Nature Network blogger Ricardo Vidal blogged about ‘how does one decide what to study about’. This is exactly the question I think the most everyday. Although I still cannot figure out the answer so far, I do have some points that might be helpful.

First, read as many papers as possible. What else can you get by reading papers besides knowing what’s going on in the field?

1. To notice some pioneers of this field, (who are frequently cited in the Introduction sections of many articles) and learn how they entered this field initially by referring to their works chronologically. Also visit their group websites and know what projects (i.e. the larger scopes) do their papers actually belong to.

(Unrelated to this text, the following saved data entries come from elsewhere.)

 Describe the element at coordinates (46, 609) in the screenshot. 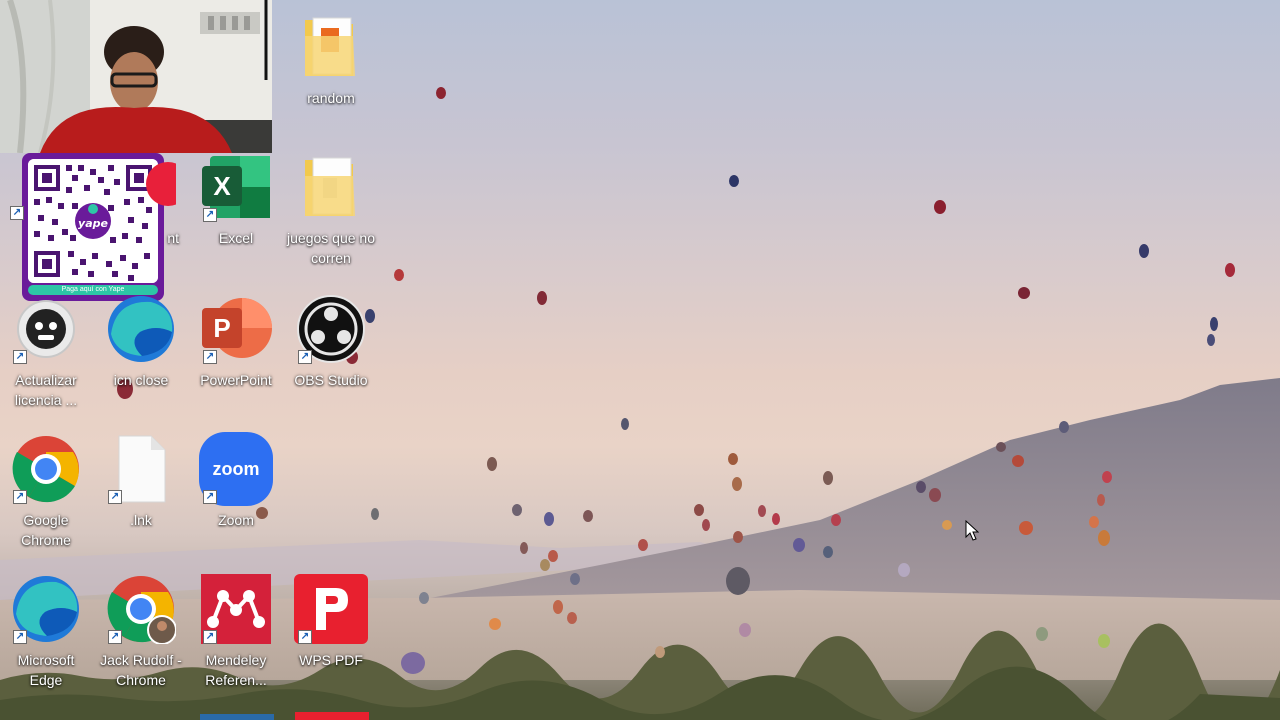

I see `edge-icon: ↗` at that location.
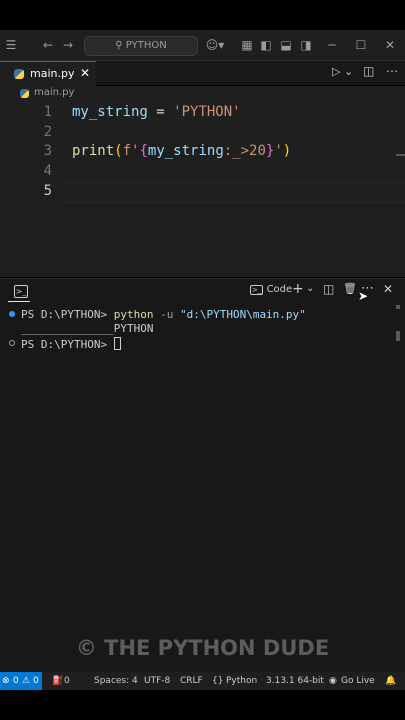  Describe the element at coordinates (48, 45) in the screenshot. I see `back-arrow-icon: ←` at that location.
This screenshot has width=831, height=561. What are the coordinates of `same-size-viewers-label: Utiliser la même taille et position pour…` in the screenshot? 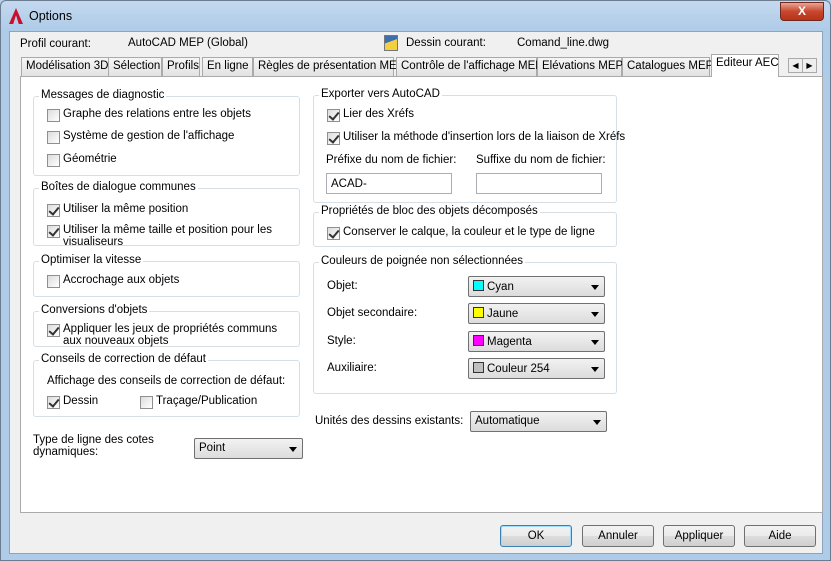 It's located at (178, 236).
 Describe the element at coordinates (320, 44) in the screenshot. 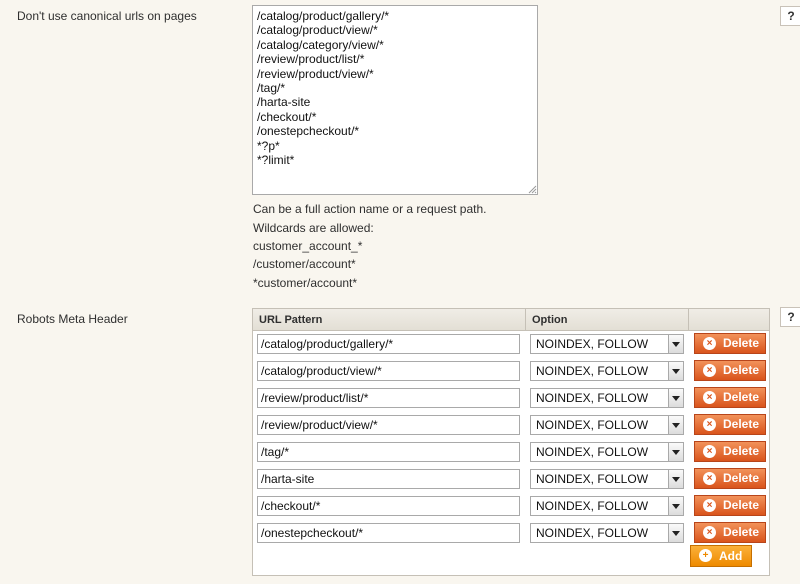

I see `textarea-line: /catalog/category/view/*` at that location.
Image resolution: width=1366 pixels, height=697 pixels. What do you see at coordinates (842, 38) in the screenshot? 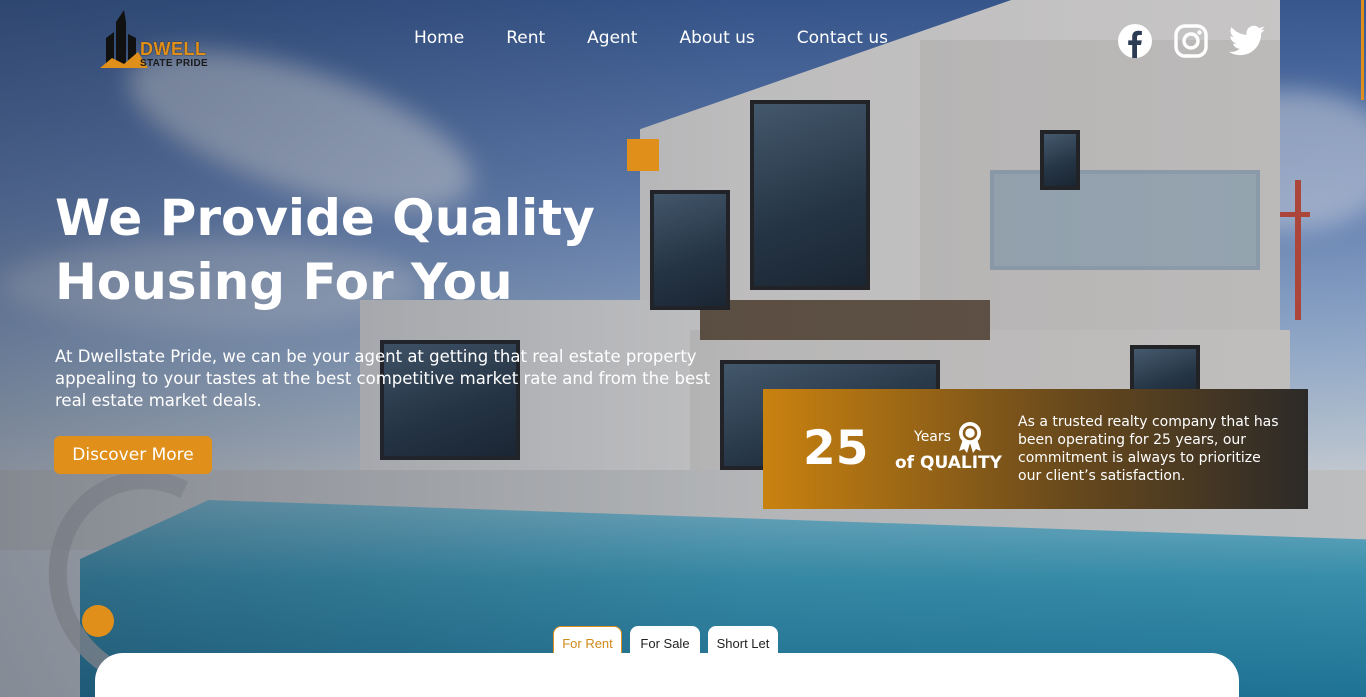
I see `nav-contact-us: Contact us` at bounding box center [842, 38].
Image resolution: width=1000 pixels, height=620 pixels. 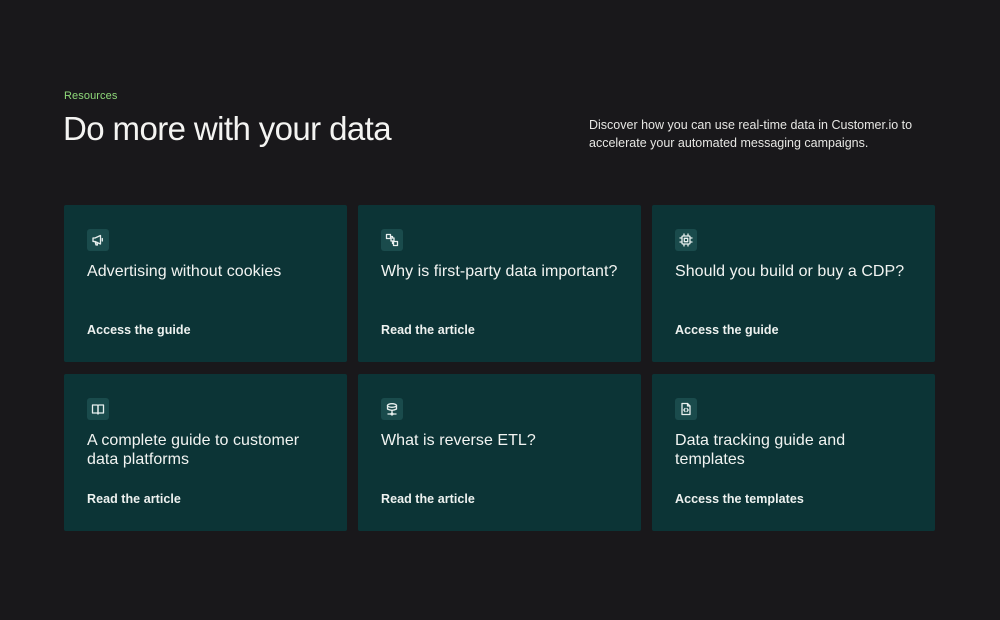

Then you may switch from the paper-thinking to a project-thinking – consideration of a large project rather than one or two papers. I believe this switching is important for junior students because as a researcher in the future you will have to apply for your fund by your proposal of a project rather than some papers. But as a student now I still have no idea of project but tend to appreciate someone who is able to publish his/her works on Nano Lett., ACIE, JACS, Phys. Rev. Lett., etc. However a project is definitely not one or two (nor a dozen even you can) ACIE or Nano Lett. papers but more likely a pile of Macromolecules, Langmuir, Polymer or J. Polym. Sci. (I’m talking in the context of polymer study but the meaning is the same in other fields). ACIE papers are more like some lucky by-products of a larger goal.
2. To know different understandings of different authors of this field. You may find that papers doing the same thing may have totally differently written Introduction sections. Aiming for different problems and starting from different approaches, the same field of study may mean quite distinctively to different scientists. By reading many papers you can have all these understandings in mind, getting rid of the ‘problem-solving’ thinking (which is like ‘oh this paper said there are still such problems to solve so I may try solving them’) and finally realize what this field of study as a whole really means and implies for a far future.

Second, from time to time, try to set a further goal for a certain field than what one or two papers can reach, and fill the gap with a series of smaller problems to solve (just pretend like you have to do so). If you are able to set a far goal, maybe you need to first divide the project into multiple steps then filling those steps with smaller goals/problems to reach/solve. I believe that practice thinking this way may help me in PhD study in the future. However, one should not fill the gap with casually-thought-of steps. Instead, these steps should be carefully conceived. Let me talk with more details about this.

To have the ability of solving the problems you have to (again) read as many papers as possible, may be of a wide range of fields. If a problem has not been solved up till now, rarely is it because people haven’t notice the problem (remember that you are always slow). It is still now unsolved only because people haven’t yet figured out an approach to it or their approaches just failed. Sometimes the word ‘approach’ means ‘strategy’, and rely on your clever design. You must be more clever than other to have the problem solve (which is hardly the case of people like me but of those like…F. Stoddart?); but sometimes the word also means ‘technique’, so findings of other fields may be suitable for implementation as a new technique to solve your problem, and obviously the larger your breath of knowledge the more likely that you have a new key to the answer (e.g. a combination of/third way besides top-down and bottom-up approaches toward nano-architectures). So you just have to know more than others to solve what they haven’t been solved yet, something one can reach by hardworking (instead of IQ, I have low IQ…). Certainly a clever strategy plus a new technique is the best if you can, and quite sometimes these two aspects interweave with each other.

However there is a limit of reading papers. If something obviously very necessary is not done, it must be due to some universal obstacles that you, no matter how intelligent you are (it is just not the point), cannot avoid. But these obstacles are seldom disclosed in published papers because most papers are describing what is and why it is successfully been done rather than the opposite. Only those ‘insiders’ of the field know the secret reason why something easy-looking is not done. And for you being an ‘outsider’, one of the worst situations is finding your idea relying on a ‘key step’ which in fact is currently impossible to achieve. So the you have to be interactive (or nucleophilic, chemically speaking) and ask some of the insiders for suggestions, although they don’t always reply to such questions (in this case they may be nucleophiles and you have to be more electrophilic instead, technical issue indeed). Alternatively, you can also test the key techniques by yourself in the lab and see if they can be (easily) repeated. In a word, you have to confirm the feasibility of the techniques you are going to rely on in the key steps of your project.

After you have constructed a project with quite detailed and feasible steps, it is left to your hardworking lab hours to finally accomplish the project.

Due to my limited language skill I have talked with a definite tone, but in fact all of the above is totally the imagination of me, a junior beginner in scientific research. I hope the many experienced professors here can leave their invaluable advices on this topic.